Eine lebensbejahende sinnliche Aufmüpfigkeit
Schon in früheren Filmen wie „Bacurau“ und „Aquarius“ widmete sich Mendonça Filho Außenseitern und Unterdrückten, die durch engen Zusammenhalt stark genug werden, um sich gegen Reiche, Mächtige und Korrupte aufzulehnen. Statt politischem Dogmatismus interessiert ihn eine lebensbejahende sinnliche Aufmüpfigkeit, wie sie in „The Secret Agent“ etwa bei einer nächtlichen Karnevalsfeier auf der Straße in Szene gesetzt wird. Politisch links ist der Blick auf diese repressive Zeit manchmal nur am Rande, nämlich wenn die gesellschaftliche Ungleichheit wie nebensächlich vorbeizieht. Auf einem improvisierten Polizeirevier wird eine großbürgerliche Dame hofiert, die den Tod eines Kindes verschuldet hat. Die aufgelöste Mutter und zugleich Angestellte der Dame wird dagegen wie eine Aussätzige behandelt.
Dem Unrecht widmet sich „The Secret Agent“ mit einem Hauch Agitprop. Industrielle, Militärs und Polizisten sind überzeichnete Bösewichte, während Arbeiter und Intellektuelle zur letzten Bastion des Anstands überhöht werden. Mit einer Rückblende über Marcelos Vergangenheit und den Grund seines Doppellebens beweist Mendonça Filho, wie emotional wirkungsvoll er die Ohnmacht und Wut der weniger Privilegierten zu vermitteln weiß.
„The Secret Agent“ verbindet sein politisches Bewusstsein und seine Skepsis gegenüber bewährten Genre-Mustern mit einer wohldosierten Freude am Quatsch. Kurz wird der Film zum reißerischen B-Movie, als ein abgetrenntes haariges Bein die Bewohner Recifes in Angst und Schrecken versetzt. Es ist auch ein Seitenhieb auf die fantasiereiche Berichterstattung der Boulevardpresse. Aber auch sonst rekonstruiert Mendonça Filho die damalige Wirklichkeit mit einer spürbaren Lust an der Fiktion. Marcelos Schwiegervater betreibt bezeichnenderweise ein Kino, in dem gerade Horrorklassiker wie „Der weiße Hai“ und „Das Omen“ laufen.
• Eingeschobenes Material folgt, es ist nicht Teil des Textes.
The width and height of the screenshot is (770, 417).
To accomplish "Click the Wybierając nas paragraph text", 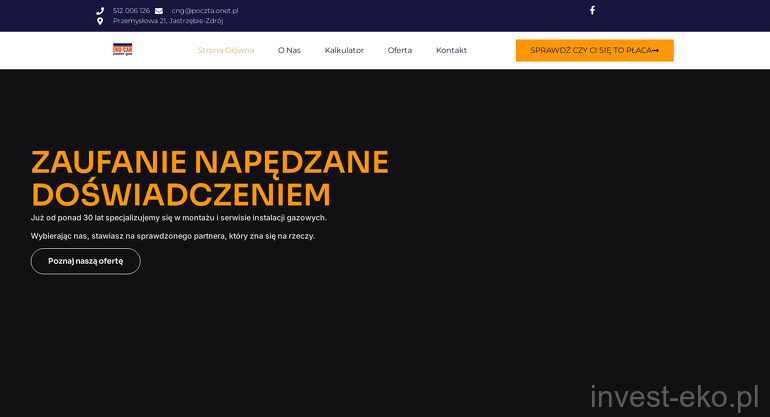I will point(172,236).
Die Unmöglichkeit, die Vergangenheit gänzlich zu verstehen
Dass „The Secret Agent“ gelegentlich die Form eines Agentenfilms annimmt, hat vielleicht auch mit der Unmöglichkeit zu tun, die Vergangenheit wirklich gänzlich zu verstehen. Irgendwann springt die Handlung in die Gegenwart, wo eine junge Studentin alte Kassettenaufnahmen aus dem Dunstkreis von Marcelo transkribieren soll. Der Versuch, mit dieser Meta-Ebene ein herkömmliches Finale zu verweigern, wirkt ein bisschen zu konzeptuell gedacht und bemüht originell. Doch der Sprung in unsere Zeit offenbart auch einen wichtigen Gedanken für den Film, dass nämlich unser Blick auf Geschichte immer distanziert, subjektiv und damit unweigerlich verzerrt und unvollständig ist.